**THE REQUEST**
Reproduce each of the following entries word for word.

**RECORDS FOR THIS TASK**
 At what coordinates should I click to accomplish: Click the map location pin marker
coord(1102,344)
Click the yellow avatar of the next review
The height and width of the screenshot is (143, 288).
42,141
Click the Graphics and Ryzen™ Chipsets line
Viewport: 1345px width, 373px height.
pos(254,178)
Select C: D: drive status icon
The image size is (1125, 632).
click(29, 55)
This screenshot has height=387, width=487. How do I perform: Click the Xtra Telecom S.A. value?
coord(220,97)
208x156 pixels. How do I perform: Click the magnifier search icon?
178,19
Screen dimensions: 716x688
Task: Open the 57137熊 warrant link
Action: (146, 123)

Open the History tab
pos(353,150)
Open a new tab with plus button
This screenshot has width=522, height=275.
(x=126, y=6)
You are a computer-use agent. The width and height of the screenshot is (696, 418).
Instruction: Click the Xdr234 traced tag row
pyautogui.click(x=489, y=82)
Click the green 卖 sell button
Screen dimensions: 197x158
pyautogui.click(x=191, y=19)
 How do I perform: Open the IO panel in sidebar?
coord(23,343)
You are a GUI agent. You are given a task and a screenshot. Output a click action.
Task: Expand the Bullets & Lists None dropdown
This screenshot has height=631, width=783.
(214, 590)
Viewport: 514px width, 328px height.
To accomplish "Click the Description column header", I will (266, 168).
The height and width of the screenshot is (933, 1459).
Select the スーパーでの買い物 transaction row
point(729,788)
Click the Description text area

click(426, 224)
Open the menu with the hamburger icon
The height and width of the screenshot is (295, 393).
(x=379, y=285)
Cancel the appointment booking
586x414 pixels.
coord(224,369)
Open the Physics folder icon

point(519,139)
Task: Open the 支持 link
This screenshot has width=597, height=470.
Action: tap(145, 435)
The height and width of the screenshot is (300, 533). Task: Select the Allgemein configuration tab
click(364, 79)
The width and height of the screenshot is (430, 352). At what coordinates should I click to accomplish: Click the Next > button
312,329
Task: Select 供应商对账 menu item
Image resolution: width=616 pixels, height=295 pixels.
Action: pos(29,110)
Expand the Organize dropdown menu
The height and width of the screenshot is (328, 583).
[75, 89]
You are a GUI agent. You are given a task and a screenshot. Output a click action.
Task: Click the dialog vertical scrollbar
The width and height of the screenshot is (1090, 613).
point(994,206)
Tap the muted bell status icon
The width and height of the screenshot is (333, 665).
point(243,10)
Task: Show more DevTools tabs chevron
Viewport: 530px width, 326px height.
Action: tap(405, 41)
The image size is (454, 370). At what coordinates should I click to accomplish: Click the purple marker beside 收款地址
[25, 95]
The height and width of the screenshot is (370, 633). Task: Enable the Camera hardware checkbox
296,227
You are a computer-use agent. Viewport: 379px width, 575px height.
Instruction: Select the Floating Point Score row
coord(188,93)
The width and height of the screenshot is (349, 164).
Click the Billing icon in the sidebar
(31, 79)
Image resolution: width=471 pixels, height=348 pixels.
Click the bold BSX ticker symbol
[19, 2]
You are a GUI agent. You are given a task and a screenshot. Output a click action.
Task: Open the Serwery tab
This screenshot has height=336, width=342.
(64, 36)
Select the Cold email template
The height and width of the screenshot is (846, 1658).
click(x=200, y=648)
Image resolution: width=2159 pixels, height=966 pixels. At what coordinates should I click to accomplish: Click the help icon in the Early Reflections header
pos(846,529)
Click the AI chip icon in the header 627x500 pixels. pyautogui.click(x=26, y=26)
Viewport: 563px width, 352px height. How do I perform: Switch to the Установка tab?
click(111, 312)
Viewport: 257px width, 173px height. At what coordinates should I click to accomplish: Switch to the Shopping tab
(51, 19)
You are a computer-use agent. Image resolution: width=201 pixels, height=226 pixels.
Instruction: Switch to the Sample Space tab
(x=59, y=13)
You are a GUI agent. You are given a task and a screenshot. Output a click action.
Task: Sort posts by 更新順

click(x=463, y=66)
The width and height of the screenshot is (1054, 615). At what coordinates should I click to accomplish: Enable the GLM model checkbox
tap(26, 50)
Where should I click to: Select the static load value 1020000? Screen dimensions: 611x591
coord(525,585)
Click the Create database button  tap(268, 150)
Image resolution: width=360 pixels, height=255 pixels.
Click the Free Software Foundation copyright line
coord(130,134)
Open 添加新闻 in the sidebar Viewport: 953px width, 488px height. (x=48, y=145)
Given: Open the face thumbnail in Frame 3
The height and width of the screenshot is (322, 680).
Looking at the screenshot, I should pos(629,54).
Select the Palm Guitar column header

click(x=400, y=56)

**RESULT OF THE TASK**
 At what coordinates should I click to accomplish: Click the map location pin marker
coord(1102,344)
Click the yellow avatar of the next review
The height and width of the screenshot is (143, 288).
42,141
Click the Graphics and Ryzen™ Chipsets line
Viewport: 1345px width, 373px height.
pos(254,178)
Select C: D: drive status icon
The image size is (1125, 632).
click(29, 55)
This screenshot has height=387, width=487. How do I perform: Click the Xtra Telecom S.A. value?
coord(220,97)
208x156 pixels. How do I perform: Click the magnifier search icon?
178,19
Screen dimensions: 716x688
Task: Open the 57137熊 warrant link
Action: (146, 123)

Open the History tab
pos(353,150)
Open a new tab with plus button
This screenshot has width=522, height=275.
(x=126, y=6)
You are a computer-use agent. The width and height of the screenshot is (696, 418).
Instruction: Click the Xdr234 traced tag row
pyautogui.click(x=489, y=82)
Click the green 卖 sell button
Screen dimensions: 197x158
pyautogui.click(x=191, y=19)
 How do I perform: Open the IO panel in sidebar?
coord(23,343)
You are a GUI agent. You are given a task and a screenshot. Output a click action.
Task: Expand the Bullets & Lists None dropdown
This screenshot has height=631, width=783.
(214, 590)
Viewport: 514px width, 328px height.
To accomplish "Click the Description column header", I will (266, 168).
The height and width of the screenshot is (933, 1459).
Select the スーパーでの買い物 transaction row
point(729,788)
Click the Description text area

click(426, 224)
Open the menu with the hamburger icon
The height and width of the screenshot is (295, 393).
(x=379, y=285)
Cancel the appointment booking
586x414 pixels.
coord(224,369)
Open the Physics folder icon

point(519,139)
Task: Open the 支持 link
This screenshot has width=597, height=470.
Action: tap(145, 435)
The height and width of the screenshot is (300, 533). Task: Select the Allgemein configuration tab
click(364, 79)
The width and height of the screenshot is (430, 352). At what coordinates should I click to accomplish: Click the Next > button
312,329
Task: Select 供应商对账 menu item
Image resolution: width=616 pixels, height=295 pixels.
Action: pos(29,110)
Expand the Organize dropdown menu
The height and width of the screenshot is (328, 583).
[75, 89]
You are a GUI agent. You are given a task and a screenshot. Output a click action.
Task: Click the dialog vertical scrollbar
The width and height of the screenshot is (1090, 613).
point(994,206)
Tap the muted bell status icon
The width and height of the screenshot is (333, 665).
point(243,10)
Task: Show more DevTools tabs chevron
Viewport: 530px width, 326px height.
Action: tap(405, 41)
The image size is (454, 370). At what coordinates should I click to accomplish: Click the purple marker beside 收款地址
[25, 95]
The height and width of the screenshot is (370, 633). Task: Enable the Camera hardware checkbox
296,227
You are a computer-use agent. Viewport: 379px width, 575px height.
Instruction: Select the Floating Point Score row
coord(188,93)
The width and height of the screenshot is (349, 164).
Click the Billing icon in the sidebar
(31, 79)
Image resolution: width=471 pixels, height=348 pixels.
Click the bold BSX ticker symbol
[19, 2]
You are a GUI agent. You are given a task and a screenshot. Output a click action.
Task: Open the Serwery tab
This screenshot has height=336, width=342.
(64, 36)
Select the Cold email template
The height and width of the screenshot is (846, 1658).
click(x=200, y=648)
Image resolution: width=2159 pixels, height=966 pixels. At what coordinates should I click to accomplish: Click the help icon in the Early Reflections header
pos(846,529)
Click the AI chip icon in the header 627x500 pixels. pyautogui.click(x=26, y=26)
Viewport: 563px width, 352px height. How do I perform: Switch to the Установка tab?
click(111, 312)
Viewport: 257px width, 173px height. At what coordinates should I click to accomplish: Switch to the Shopping tab
(51, 19)
You are a computer-use agent. Image resolution: width=201 pixels, height=226 pixels.
Instruction: Switch to the Sample Space tab
(x=59, y=13)
You are a GUI agent. You are given a task and a screenshot. Output a click action.
Task: Sort posts by 更新順

click(x=463, y=66)
The width and height of the screenshot is (1054, 615). At what coordinates should I click to accomplish: Enable the GLM model checkbox
tap(26, 50)
Where should I click to: Select the static load value 1020000? Screen dimensions: 611x591
coord(525,585)
Click the Create database button  tap(268, 150)
Image resolution: width=360 pixels, height=255 pixels.
Click the Free Software Foundation copyright line
coord(130,134)
Open 添加新闻 in the sidebar Viewport: 953px width, 488px height. (x=48, y=145)
Given: Open the face thumbnail in Frame 3
The height and width of the screenshot is (322, 680).
Looking at the screenshot, I should pos(629,54).
Select the Palm Guitar column header

click(x=400, y=56)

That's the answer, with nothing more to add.